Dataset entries

=== Section Start ===

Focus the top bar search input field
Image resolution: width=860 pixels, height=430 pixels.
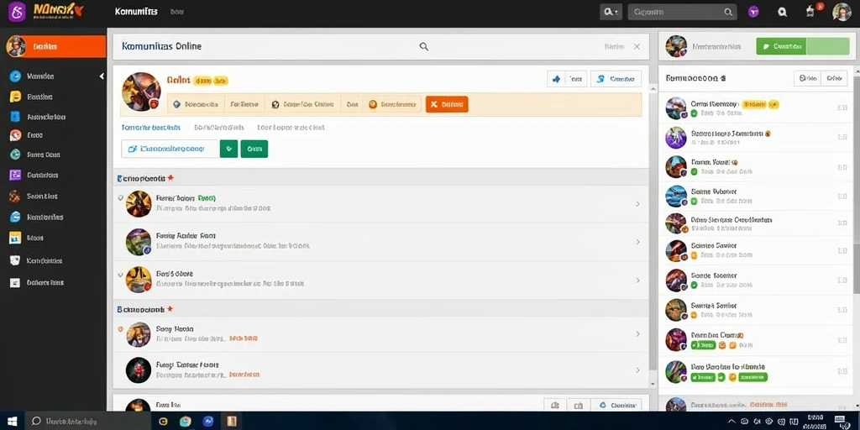(682, 12)
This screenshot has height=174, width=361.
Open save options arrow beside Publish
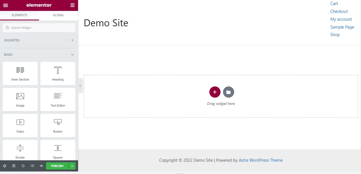(72, 166)
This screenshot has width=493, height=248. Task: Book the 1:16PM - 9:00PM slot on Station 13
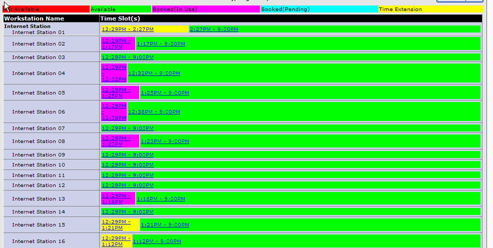(x=161, y=199)
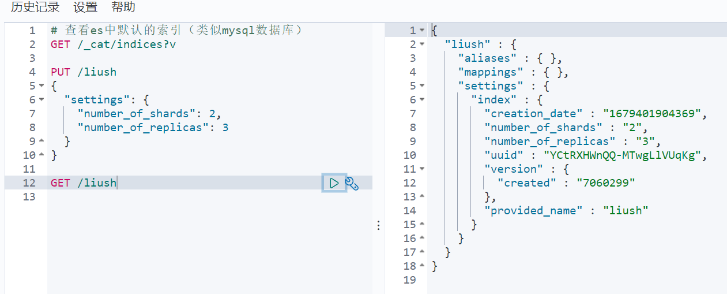The image size is (727, 294).
Task: Open the 帮助 menu
Action: [x=123, y=8]
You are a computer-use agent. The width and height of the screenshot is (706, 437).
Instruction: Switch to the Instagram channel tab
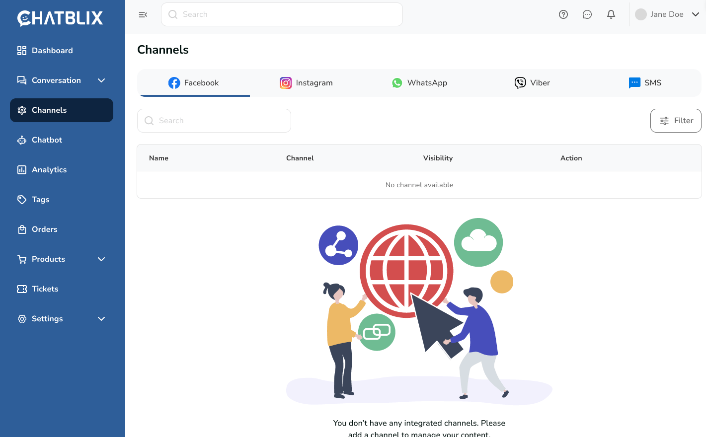[306, 82]
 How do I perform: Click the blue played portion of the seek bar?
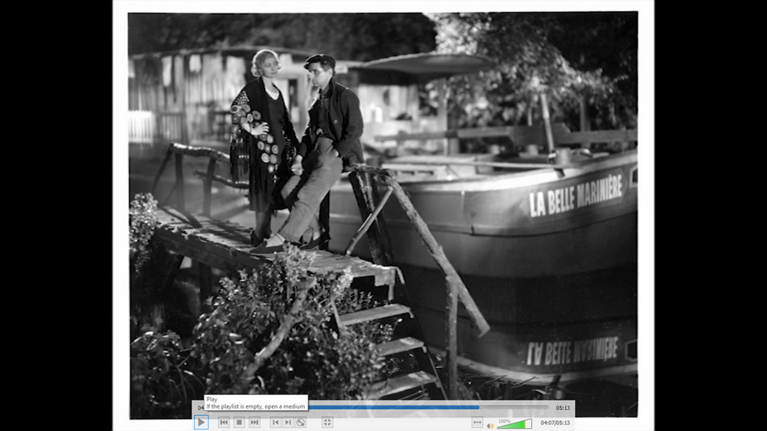click(389, 408)
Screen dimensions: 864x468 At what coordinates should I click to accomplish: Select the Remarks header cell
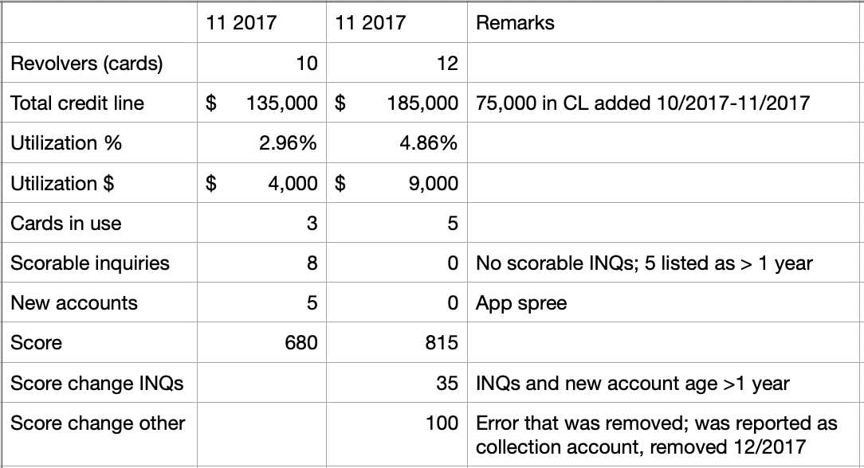515,22
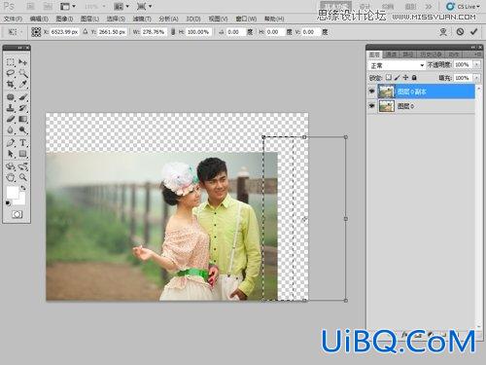
Task: Select the Move tool
Action: click(22, 62)
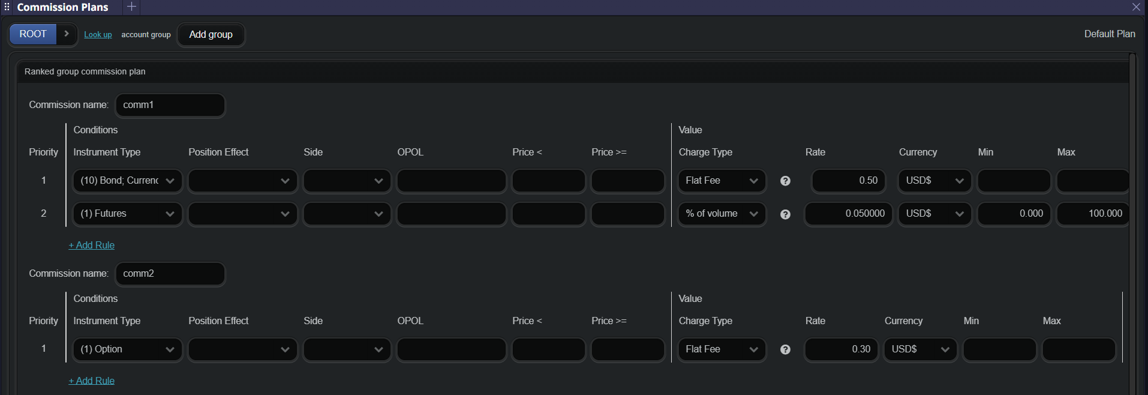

=== Section End ===

» Exercise aim: Give again exactly the lines from the one holding "Instruction: Switch to" to the final line of the records, both ends included; any pictures stay out.

» Answer section:
Instruction: Switch to the Instagram channel tab
[306, 82]
 How do I perform: Click the blue played portion of the seek bar?
click(389, 408)
Screen dimensions: 864x468 At what coordinates should I click to accomplish: Select the Remarks header cell
515,22
Task: Select the Move tool
Action: click(22, 62)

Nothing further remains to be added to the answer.